Many primary and secondary schools are able to provide screening tests as part of their routine SEN service, and parents who feel their child may be dyslexic should talk to the Special Educational Needs Co-ordinator [SENCo] in the first instance and ask for a screening test to be provided.
Where the screening test indicates a moderate or high probability of dyslexic difficulties, an appropriate course of action may be to consider following up with a full diagnostic assessment. This would determine the presence of dyslexic and any related difficulties. However, if provision of a full diagnostic assessment is not possible this should not prevent the child from receiving appropriate specialist support within the school.
If a school is unwilling or unable to provide a dyslexia screening test – or if a parent wishes to obtain a ‘second opinion’ – Dyslexia Lincs is able to provide this service.
A screening test is a quicker and more informal process than a full diagnostic assessment which explores the child’s previous educational and medical history in greater depth.
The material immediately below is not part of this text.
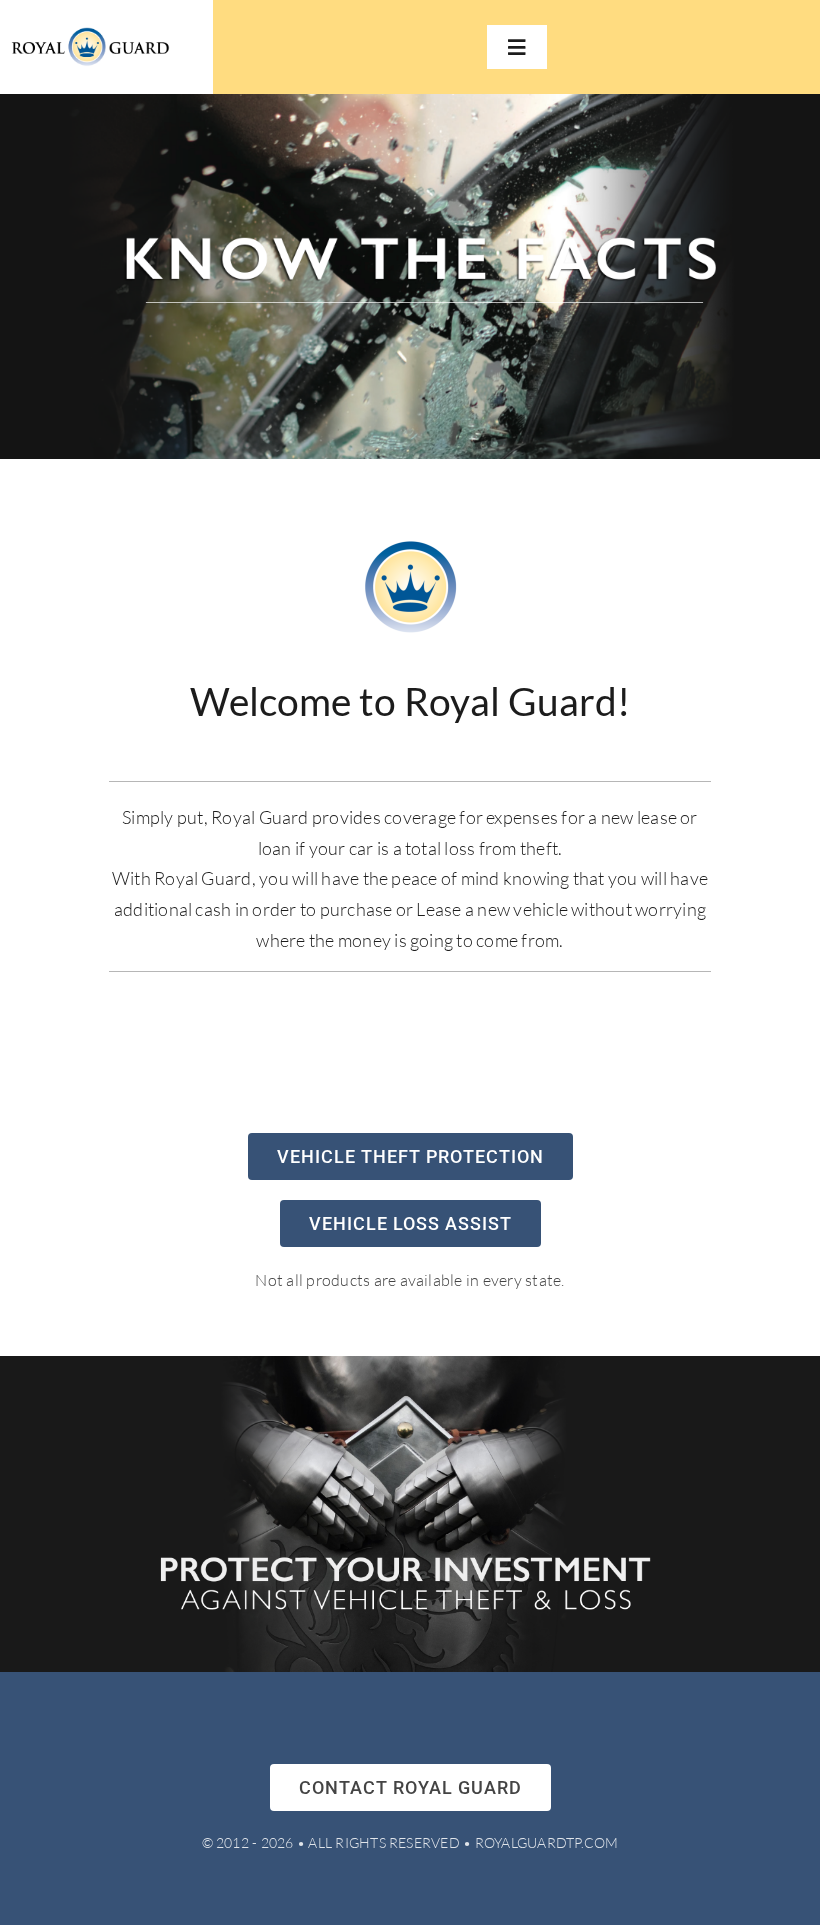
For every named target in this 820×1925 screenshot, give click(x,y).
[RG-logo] (90, 35)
The screening test usually takes less than an hour to complete, and has four sections which cover a range of early skills, including the child’s non-verbal reasoning, language skills, speed, balance and hand-eye skills. By looking at a range of skills we find strengths as well as weaknesses, and this can be very helpful when considering how to help your child progress. From results of a screening test, we can check whether or not your child might have subtle hearing problems, or memory problems. These difficulties can make it harder to learn to read. The sub-tests included enable us to check the likelihood of dyslexia. If there is any history of difficulties in learning to read in your immediate family, (yourself, your spouse, your child’s brothers or sisters), it would be helpful if you could let us know.
A screening test can be undertaken after school on week days, at a weekend, or during the school holiday period.
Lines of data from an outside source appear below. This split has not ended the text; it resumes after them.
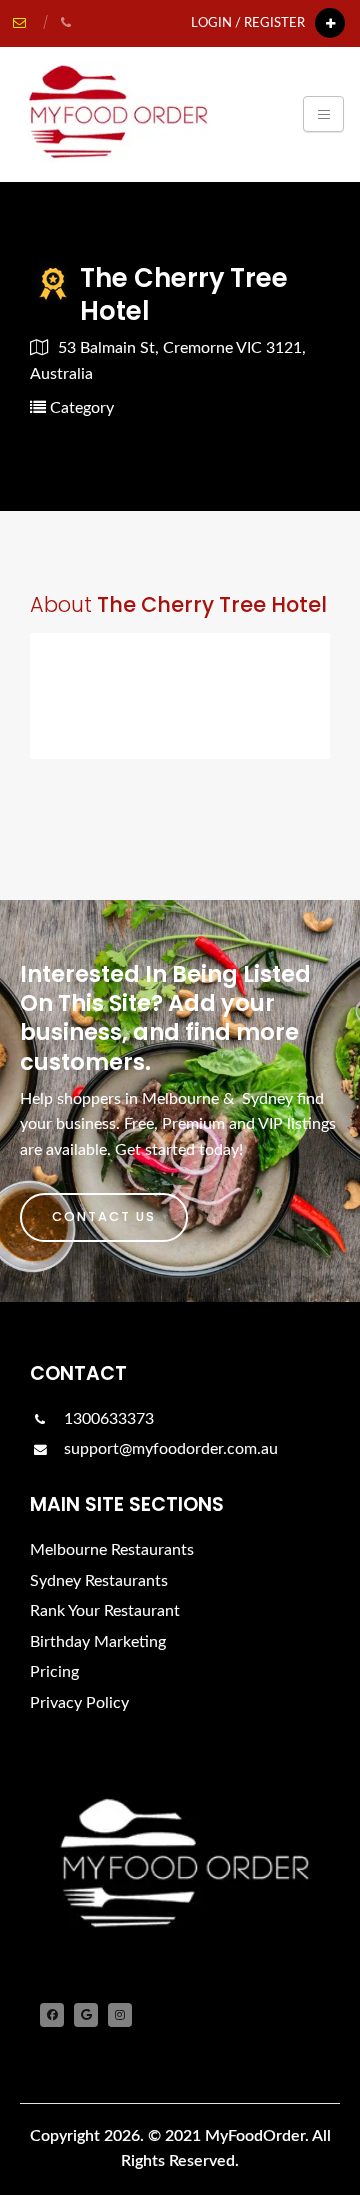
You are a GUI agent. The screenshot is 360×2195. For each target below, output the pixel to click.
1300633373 (107, 1419)
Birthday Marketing (98, 1642)
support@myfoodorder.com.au (171, 1449)
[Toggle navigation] (323, 114)
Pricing (54, 1672)
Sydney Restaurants (99, 1581)
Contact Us (104, 1216)
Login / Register (248, 23)
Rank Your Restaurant (105, 1611)
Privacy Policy (79, 1703)
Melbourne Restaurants (112, 1550)
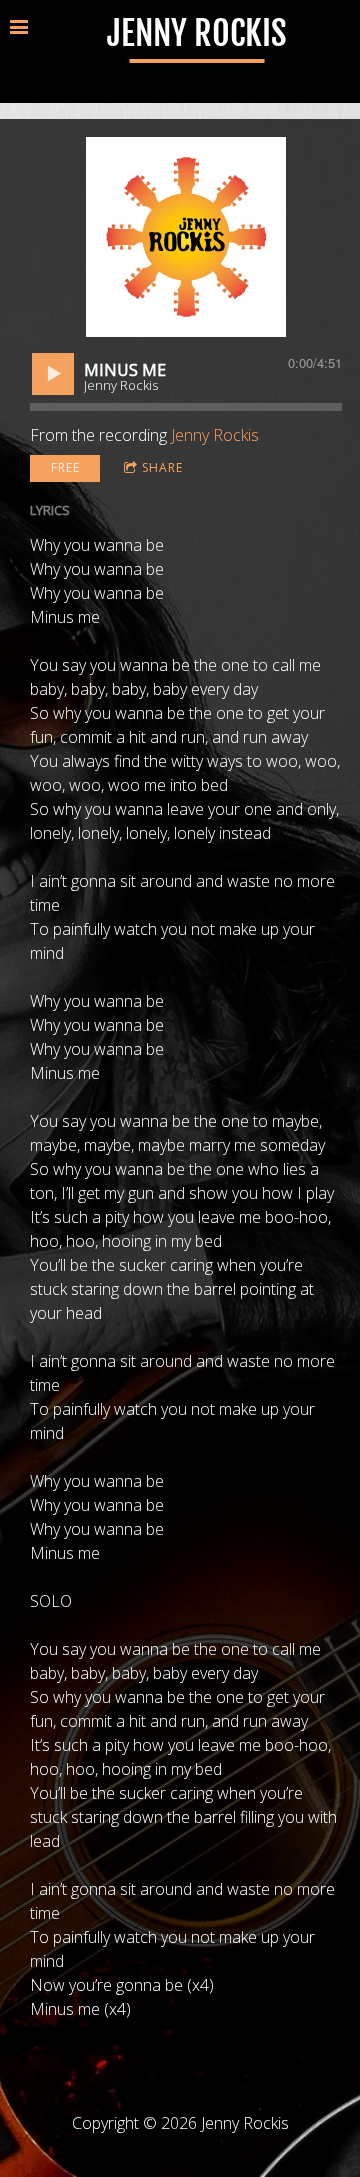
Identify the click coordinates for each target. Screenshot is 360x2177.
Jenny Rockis (215, 435)
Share (162, 467)
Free (65, 467)
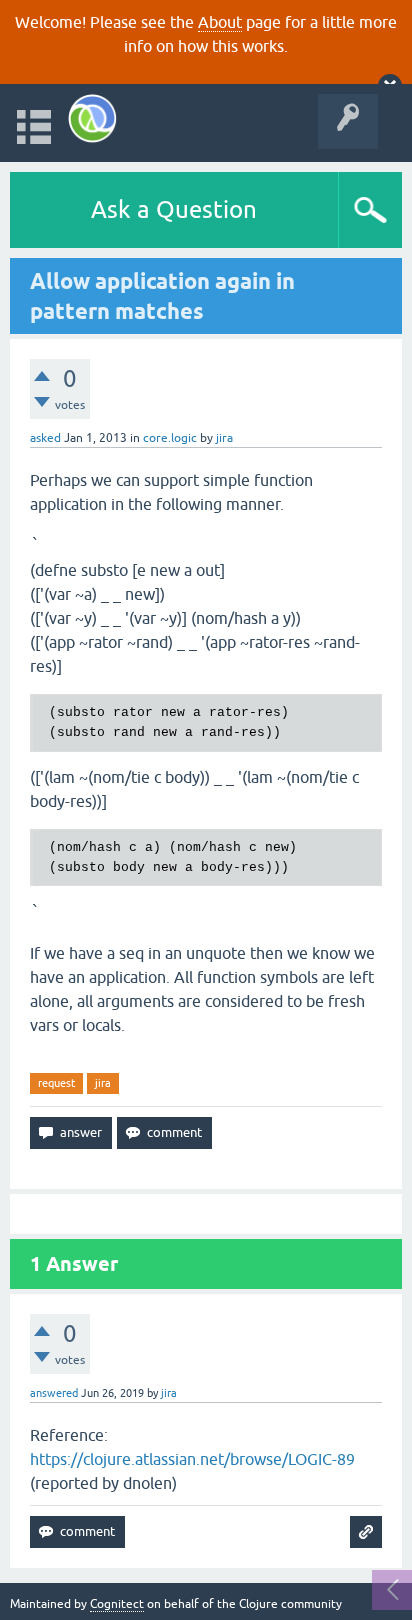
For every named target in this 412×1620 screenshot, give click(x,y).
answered (54, 1393)
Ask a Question (174, 209)
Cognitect (117, 1604)
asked (45, 438)
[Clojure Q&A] (92, 118)
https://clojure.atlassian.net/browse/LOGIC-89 (192, 1459)
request (56, 1083)
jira (103, 1083)
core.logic (170, 438)
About (220, 22)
Usually within five working days, parents are provided with a concise written report summarising and interpreting test results and providing an ‘At Risk Quotient’ in the form of a score indicating whether a learner is at risk of dyslexia. Risks indicated range from ‘no risk of dyslexia’, ‘mild risk of dyslexia’, ‘at risk of dyslexia’ to ‘strong risk of dyslexia’. A full diagnostic assessment is recommended in cases where a moderate or strong risk screening test result occurs.